__What you have to do__: Search the data for the word "Voir" and copy every line where it occurs.

__Stored records__:
──────
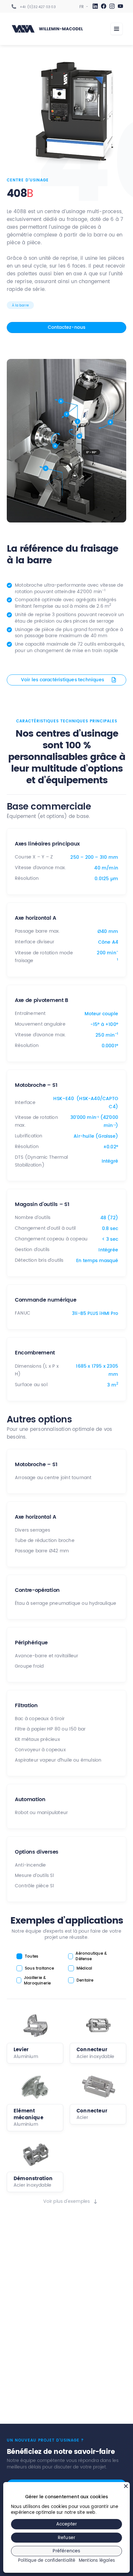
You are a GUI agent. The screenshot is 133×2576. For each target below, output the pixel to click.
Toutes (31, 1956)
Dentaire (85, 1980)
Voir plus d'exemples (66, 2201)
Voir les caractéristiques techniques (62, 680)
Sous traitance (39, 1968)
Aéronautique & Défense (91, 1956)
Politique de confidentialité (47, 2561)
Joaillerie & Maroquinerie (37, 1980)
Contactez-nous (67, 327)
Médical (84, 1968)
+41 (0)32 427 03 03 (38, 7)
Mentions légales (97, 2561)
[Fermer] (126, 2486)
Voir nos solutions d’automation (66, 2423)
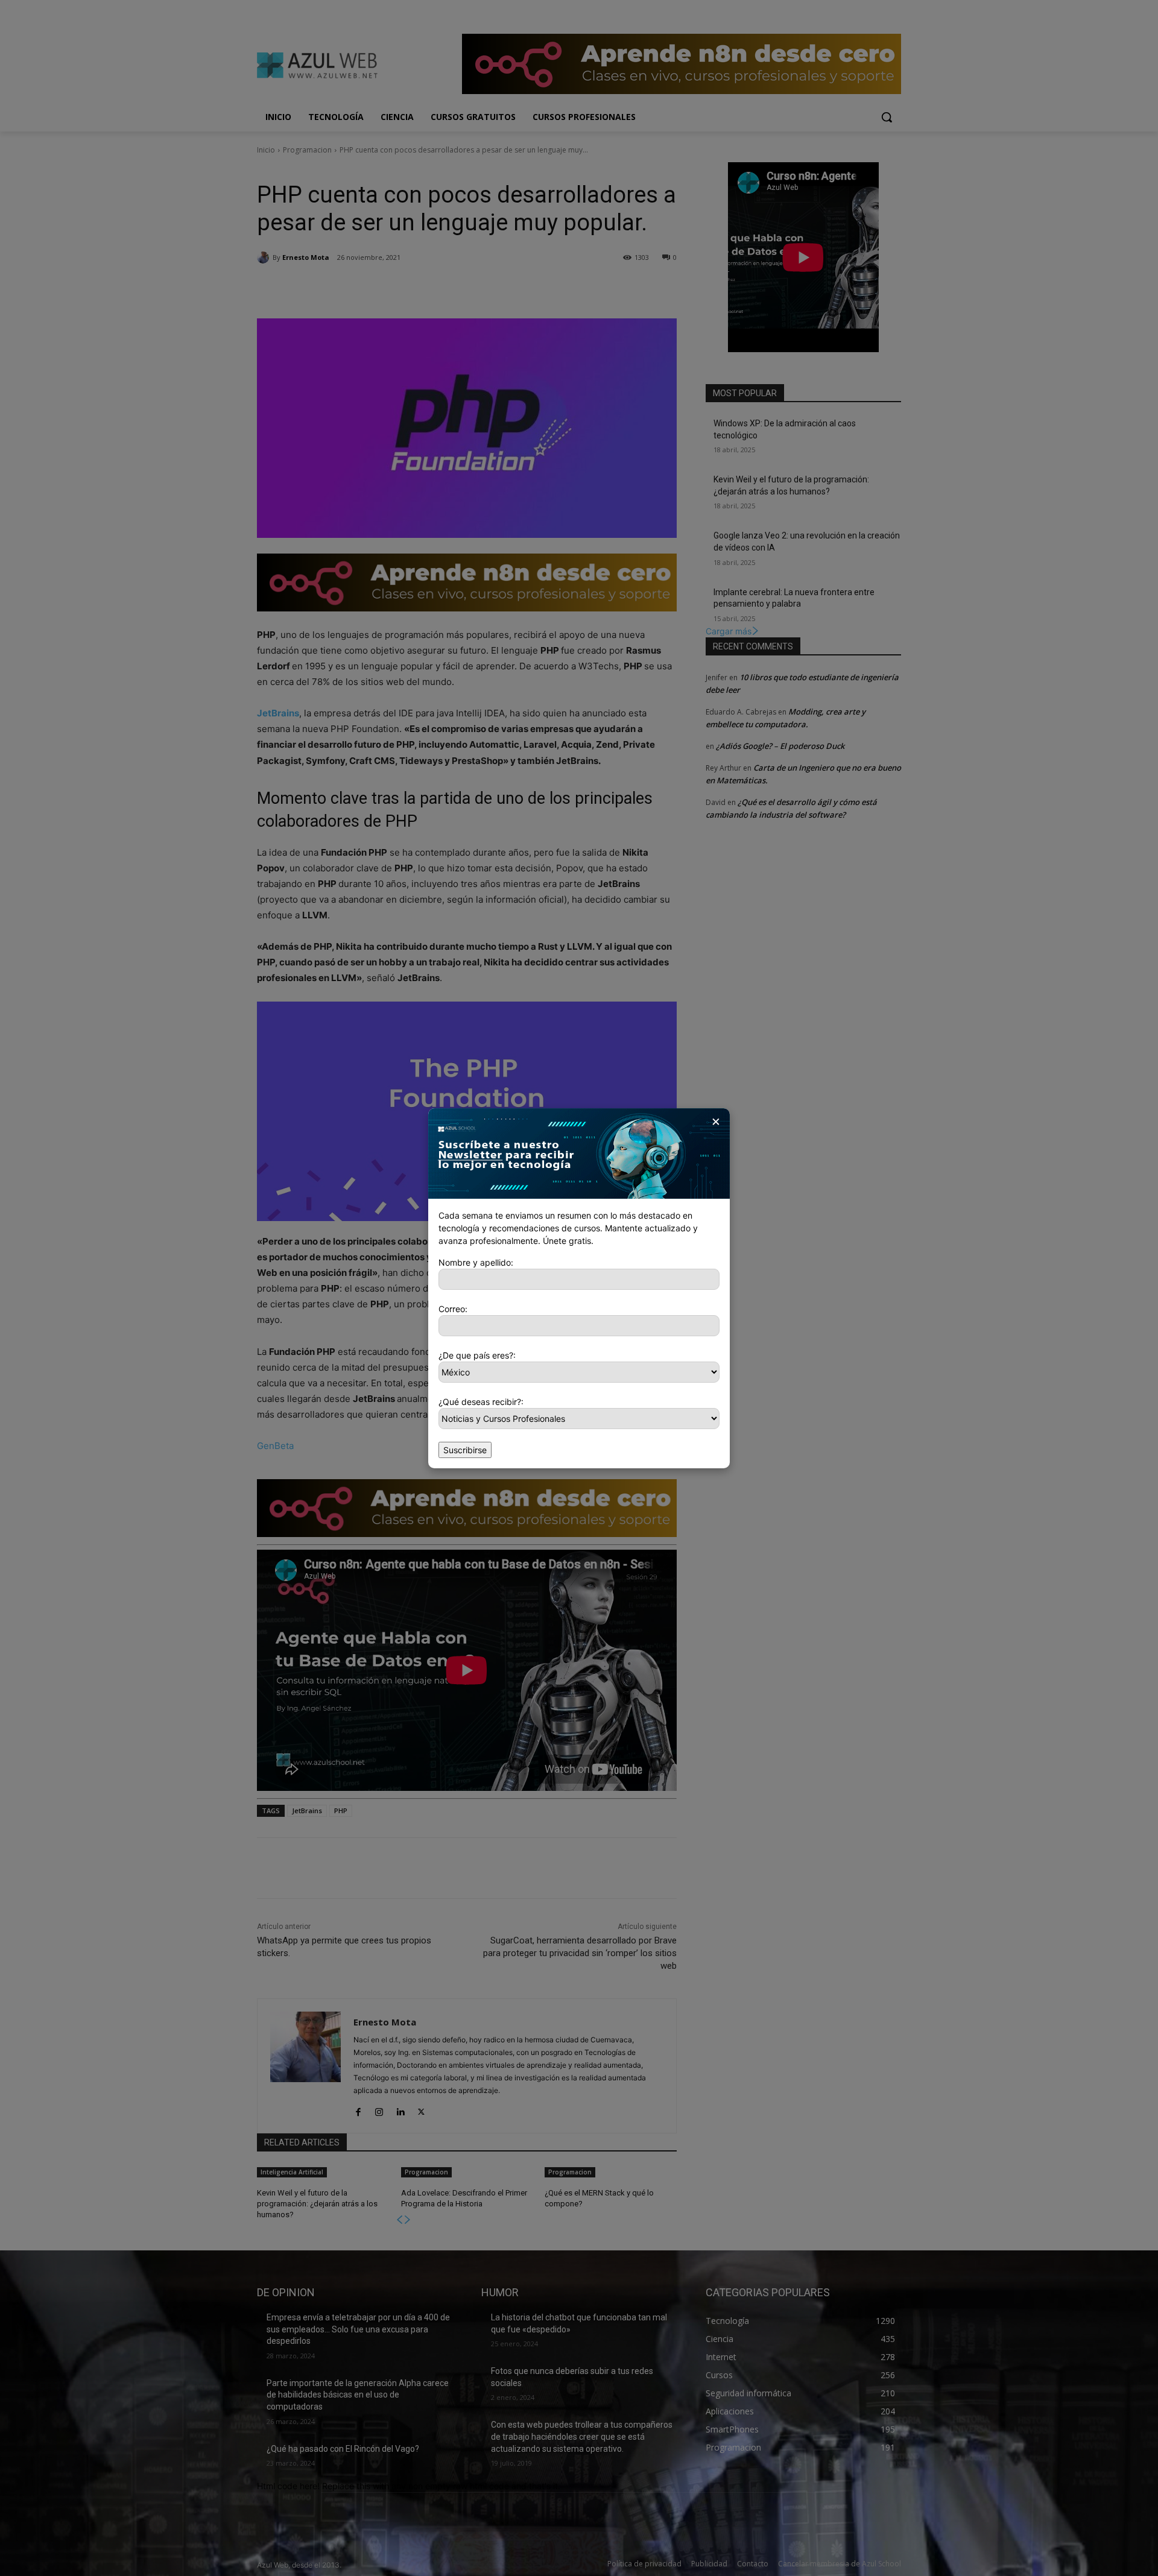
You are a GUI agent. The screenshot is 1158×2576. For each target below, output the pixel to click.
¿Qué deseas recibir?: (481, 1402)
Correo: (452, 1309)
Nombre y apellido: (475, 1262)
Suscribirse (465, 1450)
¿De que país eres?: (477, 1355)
──────
__Written reply__:
Voir plus d'exemples (66, 2201)
Voir les caractéristiques techniques (62, 680)
Voir nos solutions d’automation (66, 2423)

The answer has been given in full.